* Problem statement
Identify every line in the records below that contains the word "computer", and copy each of those lines.

* The input

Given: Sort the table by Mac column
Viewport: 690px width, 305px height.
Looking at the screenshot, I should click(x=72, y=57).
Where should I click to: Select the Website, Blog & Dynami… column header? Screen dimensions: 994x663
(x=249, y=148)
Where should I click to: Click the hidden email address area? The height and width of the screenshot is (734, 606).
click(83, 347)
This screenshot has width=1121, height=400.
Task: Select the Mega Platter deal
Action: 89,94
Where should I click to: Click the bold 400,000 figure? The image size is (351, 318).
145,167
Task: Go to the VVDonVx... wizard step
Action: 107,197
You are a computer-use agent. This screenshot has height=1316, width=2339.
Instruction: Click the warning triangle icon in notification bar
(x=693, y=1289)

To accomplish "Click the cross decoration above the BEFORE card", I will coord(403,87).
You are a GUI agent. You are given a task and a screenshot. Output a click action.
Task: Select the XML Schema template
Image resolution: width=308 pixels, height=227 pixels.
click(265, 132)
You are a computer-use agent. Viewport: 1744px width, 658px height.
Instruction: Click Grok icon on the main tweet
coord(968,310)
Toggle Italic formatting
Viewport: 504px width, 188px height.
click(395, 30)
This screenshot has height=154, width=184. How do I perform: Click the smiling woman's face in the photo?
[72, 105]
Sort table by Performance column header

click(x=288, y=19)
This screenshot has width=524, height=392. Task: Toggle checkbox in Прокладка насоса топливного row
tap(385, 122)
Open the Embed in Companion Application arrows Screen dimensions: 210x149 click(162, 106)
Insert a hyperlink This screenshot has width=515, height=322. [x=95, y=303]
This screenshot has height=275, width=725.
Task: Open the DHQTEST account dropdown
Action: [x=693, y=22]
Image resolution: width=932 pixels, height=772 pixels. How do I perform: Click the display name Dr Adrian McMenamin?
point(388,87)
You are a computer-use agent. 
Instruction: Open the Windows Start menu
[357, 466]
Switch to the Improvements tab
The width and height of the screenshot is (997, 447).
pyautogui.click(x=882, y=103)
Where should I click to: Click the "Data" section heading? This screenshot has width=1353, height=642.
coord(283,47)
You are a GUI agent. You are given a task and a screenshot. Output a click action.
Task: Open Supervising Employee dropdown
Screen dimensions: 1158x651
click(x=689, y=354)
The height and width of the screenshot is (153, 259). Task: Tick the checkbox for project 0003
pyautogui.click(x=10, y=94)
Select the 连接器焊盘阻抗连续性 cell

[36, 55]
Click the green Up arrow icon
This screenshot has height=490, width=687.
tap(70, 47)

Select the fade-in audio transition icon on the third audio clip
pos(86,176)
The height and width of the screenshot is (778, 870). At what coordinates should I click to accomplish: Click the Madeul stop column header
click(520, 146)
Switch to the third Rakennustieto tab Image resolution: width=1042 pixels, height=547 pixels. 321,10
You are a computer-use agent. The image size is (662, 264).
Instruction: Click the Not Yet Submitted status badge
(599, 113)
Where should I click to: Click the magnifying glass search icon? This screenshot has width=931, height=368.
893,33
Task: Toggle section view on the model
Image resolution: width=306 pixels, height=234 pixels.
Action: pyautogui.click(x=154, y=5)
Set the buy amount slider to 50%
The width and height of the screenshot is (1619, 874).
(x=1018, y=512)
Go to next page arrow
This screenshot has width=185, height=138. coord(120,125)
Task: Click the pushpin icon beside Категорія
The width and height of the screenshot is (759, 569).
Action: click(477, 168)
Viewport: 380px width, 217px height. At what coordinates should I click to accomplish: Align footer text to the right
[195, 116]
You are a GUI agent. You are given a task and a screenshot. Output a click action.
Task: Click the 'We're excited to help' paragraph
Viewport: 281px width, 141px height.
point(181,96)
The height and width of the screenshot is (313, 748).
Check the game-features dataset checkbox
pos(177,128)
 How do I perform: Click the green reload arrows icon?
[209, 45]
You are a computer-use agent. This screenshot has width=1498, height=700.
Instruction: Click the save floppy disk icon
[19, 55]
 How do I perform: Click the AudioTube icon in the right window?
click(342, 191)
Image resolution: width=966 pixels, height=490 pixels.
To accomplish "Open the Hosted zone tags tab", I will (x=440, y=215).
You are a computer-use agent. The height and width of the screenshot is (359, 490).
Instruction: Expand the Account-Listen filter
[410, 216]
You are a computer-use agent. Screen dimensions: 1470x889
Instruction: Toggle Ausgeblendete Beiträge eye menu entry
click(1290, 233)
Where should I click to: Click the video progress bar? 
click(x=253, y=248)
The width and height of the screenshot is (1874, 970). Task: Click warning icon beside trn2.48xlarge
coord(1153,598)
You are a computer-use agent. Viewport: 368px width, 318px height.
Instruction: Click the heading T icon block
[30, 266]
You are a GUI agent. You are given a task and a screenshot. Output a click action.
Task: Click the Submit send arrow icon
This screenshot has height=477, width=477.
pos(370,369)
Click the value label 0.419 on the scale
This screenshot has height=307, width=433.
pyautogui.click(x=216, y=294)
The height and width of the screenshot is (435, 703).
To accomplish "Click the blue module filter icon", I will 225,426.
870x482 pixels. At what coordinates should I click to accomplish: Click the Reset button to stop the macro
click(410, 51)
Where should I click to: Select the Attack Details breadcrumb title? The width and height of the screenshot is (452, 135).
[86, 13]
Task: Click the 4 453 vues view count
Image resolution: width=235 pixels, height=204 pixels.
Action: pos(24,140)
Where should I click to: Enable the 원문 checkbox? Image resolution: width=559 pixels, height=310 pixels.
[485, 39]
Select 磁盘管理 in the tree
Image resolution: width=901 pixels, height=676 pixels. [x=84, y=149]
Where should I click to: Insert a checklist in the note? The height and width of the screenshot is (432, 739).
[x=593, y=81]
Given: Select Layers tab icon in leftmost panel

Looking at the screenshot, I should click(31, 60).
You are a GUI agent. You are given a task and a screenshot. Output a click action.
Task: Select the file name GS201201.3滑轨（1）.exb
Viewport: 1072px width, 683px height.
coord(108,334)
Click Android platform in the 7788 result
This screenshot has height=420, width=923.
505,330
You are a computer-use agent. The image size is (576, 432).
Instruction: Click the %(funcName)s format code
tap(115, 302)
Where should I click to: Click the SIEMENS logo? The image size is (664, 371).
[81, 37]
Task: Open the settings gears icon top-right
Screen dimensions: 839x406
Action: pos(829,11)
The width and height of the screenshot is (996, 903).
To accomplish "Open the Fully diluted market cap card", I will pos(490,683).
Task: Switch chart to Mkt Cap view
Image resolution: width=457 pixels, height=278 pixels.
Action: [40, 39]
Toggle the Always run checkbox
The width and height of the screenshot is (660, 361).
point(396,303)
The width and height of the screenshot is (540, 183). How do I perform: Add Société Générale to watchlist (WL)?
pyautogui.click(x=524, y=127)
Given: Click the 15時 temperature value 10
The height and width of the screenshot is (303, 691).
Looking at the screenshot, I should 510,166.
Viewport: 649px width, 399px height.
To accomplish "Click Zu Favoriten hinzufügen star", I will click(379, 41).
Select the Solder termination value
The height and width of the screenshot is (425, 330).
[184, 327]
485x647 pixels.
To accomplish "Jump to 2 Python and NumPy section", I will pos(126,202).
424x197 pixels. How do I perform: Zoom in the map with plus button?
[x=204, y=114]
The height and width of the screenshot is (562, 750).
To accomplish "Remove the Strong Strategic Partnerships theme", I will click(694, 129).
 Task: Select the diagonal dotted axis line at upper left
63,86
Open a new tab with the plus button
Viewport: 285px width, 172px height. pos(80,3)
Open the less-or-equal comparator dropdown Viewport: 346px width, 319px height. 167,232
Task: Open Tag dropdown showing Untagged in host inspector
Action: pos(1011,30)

* Response box
You are a computer-use agent. This screenshot has height=1316, width=2339.
You are a computer-use agent. Viewport: 1744px width, 658px height.
You are a computer-use agent. 
You are a computer-use agent. The image size is (662, 264).
You are a computer-use agent. This screenshot has width=1498, height=700.
You are a computer-use agent. The height and width of the screenshot is (359, 490).
You are a computer-use agent. Screen dimensions: 1470x889
You are a computer-use agent. Viewport: 368px width, 318px height.
You are a computer-use agent. The image size is (576, 432).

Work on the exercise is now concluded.